### Task description
Count the lines below that contain the string "heading", and give only that number.

-- START Input records --

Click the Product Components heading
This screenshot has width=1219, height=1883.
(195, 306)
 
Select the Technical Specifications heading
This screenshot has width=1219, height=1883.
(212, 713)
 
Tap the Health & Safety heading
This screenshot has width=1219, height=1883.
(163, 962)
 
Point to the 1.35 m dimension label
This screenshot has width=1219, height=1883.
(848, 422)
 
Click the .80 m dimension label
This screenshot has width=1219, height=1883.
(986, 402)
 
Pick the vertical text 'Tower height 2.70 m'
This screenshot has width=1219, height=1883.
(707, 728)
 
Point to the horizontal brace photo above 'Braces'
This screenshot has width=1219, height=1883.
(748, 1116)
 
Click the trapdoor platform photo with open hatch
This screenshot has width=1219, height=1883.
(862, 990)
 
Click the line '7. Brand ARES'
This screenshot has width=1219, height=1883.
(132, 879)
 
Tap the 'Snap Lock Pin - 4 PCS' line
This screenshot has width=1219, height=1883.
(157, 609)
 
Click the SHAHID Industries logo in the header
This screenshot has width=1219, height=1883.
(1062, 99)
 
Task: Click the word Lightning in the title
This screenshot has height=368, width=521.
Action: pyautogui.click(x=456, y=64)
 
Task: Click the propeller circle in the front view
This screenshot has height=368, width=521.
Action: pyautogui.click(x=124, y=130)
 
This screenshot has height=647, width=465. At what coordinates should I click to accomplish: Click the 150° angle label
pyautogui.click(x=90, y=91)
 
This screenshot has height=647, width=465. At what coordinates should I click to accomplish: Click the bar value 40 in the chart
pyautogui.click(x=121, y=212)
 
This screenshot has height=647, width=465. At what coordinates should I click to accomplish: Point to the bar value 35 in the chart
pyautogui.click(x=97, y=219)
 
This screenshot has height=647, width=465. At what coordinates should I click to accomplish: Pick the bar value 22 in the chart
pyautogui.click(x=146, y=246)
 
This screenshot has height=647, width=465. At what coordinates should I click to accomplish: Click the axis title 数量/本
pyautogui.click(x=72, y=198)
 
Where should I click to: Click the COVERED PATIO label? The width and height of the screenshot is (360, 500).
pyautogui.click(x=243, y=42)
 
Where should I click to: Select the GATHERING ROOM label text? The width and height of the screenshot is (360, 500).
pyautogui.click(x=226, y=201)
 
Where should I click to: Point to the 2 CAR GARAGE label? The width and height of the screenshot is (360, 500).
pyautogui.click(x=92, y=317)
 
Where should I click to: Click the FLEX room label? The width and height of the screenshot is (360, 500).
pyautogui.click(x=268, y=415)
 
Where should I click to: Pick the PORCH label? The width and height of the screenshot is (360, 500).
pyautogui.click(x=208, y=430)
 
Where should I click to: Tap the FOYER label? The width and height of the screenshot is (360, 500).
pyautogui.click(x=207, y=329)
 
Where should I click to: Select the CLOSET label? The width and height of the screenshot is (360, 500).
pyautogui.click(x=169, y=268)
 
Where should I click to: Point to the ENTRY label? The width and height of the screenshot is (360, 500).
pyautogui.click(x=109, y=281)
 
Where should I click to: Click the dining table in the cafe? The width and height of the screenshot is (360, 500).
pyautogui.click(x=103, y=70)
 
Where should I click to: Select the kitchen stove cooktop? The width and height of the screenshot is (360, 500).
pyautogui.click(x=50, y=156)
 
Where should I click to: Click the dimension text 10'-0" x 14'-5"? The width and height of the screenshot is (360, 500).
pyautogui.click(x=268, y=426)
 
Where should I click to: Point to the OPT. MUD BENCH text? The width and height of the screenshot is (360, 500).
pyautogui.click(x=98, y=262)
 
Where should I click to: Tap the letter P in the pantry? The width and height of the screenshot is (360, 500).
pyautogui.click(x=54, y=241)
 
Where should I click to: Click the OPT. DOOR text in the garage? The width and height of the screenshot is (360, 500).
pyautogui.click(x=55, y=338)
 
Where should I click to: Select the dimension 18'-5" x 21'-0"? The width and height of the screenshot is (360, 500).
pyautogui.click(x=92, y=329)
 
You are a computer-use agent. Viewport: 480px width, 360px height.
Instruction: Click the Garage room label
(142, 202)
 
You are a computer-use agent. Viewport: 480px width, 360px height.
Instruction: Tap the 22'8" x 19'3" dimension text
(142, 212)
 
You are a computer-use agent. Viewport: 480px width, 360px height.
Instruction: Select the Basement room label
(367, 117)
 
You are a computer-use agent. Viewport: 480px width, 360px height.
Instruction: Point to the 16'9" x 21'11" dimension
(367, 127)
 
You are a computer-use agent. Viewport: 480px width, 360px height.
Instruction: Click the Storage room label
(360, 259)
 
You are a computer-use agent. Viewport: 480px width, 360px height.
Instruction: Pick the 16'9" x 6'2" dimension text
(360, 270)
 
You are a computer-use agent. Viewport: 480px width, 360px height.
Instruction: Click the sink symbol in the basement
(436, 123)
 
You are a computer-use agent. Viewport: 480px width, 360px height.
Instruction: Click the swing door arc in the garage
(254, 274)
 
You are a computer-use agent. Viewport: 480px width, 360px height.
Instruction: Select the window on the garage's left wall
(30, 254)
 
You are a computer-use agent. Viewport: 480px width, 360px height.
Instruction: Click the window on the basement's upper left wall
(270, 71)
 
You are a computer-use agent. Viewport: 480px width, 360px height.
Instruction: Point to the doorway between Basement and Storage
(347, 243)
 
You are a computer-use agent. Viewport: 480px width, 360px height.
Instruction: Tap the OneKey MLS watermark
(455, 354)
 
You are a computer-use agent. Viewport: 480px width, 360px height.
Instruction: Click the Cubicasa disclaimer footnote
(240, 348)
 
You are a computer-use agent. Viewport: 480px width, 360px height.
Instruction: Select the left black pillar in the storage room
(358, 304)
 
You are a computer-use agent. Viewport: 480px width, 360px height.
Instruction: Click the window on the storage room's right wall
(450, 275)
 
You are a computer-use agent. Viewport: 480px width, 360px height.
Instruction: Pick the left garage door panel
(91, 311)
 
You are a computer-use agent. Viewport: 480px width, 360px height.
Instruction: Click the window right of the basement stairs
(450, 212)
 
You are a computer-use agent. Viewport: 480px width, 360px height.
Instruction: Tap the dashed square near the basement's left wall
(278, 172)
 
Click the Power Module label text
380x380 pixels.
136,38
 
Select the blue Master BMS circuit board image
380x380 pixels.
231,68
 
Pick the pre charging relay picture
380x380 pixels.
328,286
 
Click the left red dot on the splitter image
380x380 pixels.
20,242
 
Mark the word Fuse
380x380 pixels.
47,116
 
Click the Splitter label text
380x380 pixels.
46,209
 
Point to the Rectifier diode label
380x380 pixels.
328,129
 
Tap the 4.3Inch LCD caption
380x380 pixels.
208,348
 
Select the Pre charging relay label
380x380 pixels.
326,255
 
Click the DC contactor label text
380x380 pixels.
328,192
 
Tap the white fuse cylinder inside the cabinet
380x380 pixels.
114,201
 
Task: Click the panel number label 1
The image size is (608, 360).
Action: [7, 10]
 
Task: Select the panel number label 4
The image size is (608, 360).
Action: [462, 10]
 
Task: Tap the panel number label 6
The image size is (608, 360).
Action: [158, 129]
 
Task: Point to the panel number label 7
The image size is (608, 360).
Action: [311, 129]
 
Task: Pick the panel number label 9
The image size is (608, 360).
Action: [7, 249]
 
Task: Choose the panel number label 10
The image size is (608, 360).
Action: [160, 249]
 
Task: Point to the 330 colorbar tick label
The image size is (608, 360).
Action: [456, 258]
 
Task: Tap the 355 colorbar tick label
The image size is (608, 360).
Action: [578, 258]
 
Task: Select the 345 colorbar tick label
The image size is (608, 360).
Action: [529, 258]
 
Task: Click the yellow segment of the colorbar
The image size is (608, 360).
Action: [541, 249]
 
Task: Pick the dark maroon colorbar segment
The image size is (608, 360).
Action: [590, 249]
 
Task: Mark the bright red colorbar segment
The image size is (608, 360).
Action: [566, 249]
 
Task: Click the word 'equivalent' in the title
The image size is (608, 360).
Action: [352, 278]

-- END Input records --

### Exercise response
3